Ruston Academy
- Type: Private
- Active: 1920–1961
- Director: Hiram Hall Ruston James Baker
- Students: 750
- Location: Havana, Cuba
- Language: English, Spanish
- Website: www.rustonacademy.net

= Ruston Academy =

The Ruston Academy was a bilingual American school founded in Havana, Cuba, in 1920.

==History==
Rushton Academy opened in September 1920 in Havana by retired English teacher Hiram Hall Ruston and his sister Martha Ruston, of Princeton, Indiana.

Originally focused on providing an English college-preparatory education for the children of American expatriates in Cuba, it quickly grew into a bilingual academy with a multinational student body. In the 1940s, Ruston expanded to include an elementary school, business preparatory program, basic English classes for Cuban students, and a boarding school, with enrollment reaching at roughly 750 students.
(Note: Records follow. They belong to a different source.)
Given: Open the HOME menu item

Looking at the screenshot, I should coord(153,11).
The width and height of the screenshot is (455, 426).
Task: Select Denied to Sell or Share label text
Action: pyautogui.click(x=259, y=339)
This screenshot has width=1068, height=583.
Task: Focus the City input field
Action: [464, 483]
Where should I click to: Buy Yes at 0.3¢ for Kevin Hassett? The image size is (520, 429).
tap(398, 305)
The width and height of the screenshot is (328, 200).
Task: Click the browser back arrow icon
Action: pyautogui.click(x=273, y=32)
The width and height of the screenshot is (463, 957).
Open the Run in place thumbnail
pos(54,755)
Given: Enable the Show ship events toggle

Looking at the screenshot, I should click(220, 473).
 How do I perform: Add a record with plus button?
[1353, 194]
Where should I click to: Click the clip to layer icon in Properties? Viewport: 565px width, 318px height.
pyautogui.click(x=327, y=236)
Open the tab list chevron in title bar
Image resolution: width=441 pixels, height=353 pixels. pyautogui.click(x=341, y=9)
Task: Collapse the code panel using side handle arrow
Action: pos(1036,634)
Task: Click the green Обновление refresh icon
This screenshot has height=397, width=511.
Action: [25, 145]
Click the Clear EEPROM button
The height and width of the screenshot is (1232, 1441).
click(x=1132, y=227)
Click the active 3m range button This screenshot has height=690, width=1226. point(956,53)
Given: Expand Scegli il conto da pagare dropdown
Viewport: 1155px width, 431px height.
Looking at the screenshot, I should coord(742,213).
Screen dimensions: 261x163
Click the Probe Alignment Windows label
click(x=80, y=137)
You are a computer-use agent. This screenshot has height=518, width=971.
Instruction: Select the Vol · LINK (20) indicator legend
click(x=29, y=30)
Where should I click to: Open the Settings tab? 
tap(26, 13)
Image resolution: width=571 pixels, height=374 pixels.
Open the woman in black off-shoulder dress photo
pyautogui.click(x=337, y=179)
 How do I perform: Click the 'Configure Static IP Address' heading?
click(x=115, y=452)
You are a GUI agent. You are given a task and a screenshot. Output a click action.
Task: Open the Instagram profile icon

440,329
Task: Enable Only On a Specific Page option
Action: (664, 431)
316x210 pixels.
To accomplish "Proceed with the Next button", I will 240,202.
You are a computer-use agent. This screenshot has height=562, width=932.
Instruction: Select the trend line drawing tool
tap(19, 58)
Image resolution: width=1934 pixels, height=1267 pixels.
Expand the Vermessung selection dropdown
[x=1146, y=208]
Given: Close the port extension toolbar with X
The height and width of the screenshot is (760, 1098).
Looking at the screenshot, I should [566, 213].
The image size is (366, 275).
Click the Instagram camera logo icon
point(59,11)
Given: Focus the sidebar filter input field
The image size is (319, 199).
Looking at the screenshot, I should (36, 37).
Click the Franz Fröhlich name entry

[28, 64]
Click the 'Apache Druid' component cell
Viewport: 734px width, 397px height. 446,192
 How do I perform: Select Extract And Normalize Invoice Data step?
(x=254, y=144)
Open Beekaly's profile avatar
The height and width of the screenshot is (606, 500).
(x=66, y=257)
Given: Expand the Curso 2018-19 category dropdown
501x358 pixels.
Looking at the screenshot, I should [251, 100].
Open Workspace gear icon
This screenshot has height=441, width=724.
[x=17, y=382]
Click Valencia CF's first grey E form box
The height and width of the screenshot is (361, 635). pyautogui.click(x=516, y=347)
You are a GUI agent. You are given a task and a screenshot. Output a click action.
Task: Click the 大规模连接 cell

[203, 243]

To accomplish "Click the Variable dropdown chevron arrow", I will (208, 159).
In 1955, Ruston moved to a new, larger campus in Havana.

Mr. Ruston served as headmaster from 1920 to his death in 1946, after which James Baker took over the school's administration. James and his wife Sibyl inherited ownership of the school and converted it into an educational non-profit foundation. Ruston Academy was closed down by the Castro government in 1961. Its former location was used as a public school, storage facility, homeless shelter, and military intelligence facility by the Cuban government.

The Ruston-Baker Educational Institution (RBEI) was founded in 1992 by James Baker and former members of the Ruston Academy Board of Directors, with the goal of reopening Ruston Academy following the collapse of the Castro government. The RBEI maintains a network of alumni located across the globe. Sibyl Baker died in 1993 and James Baker died in 2001.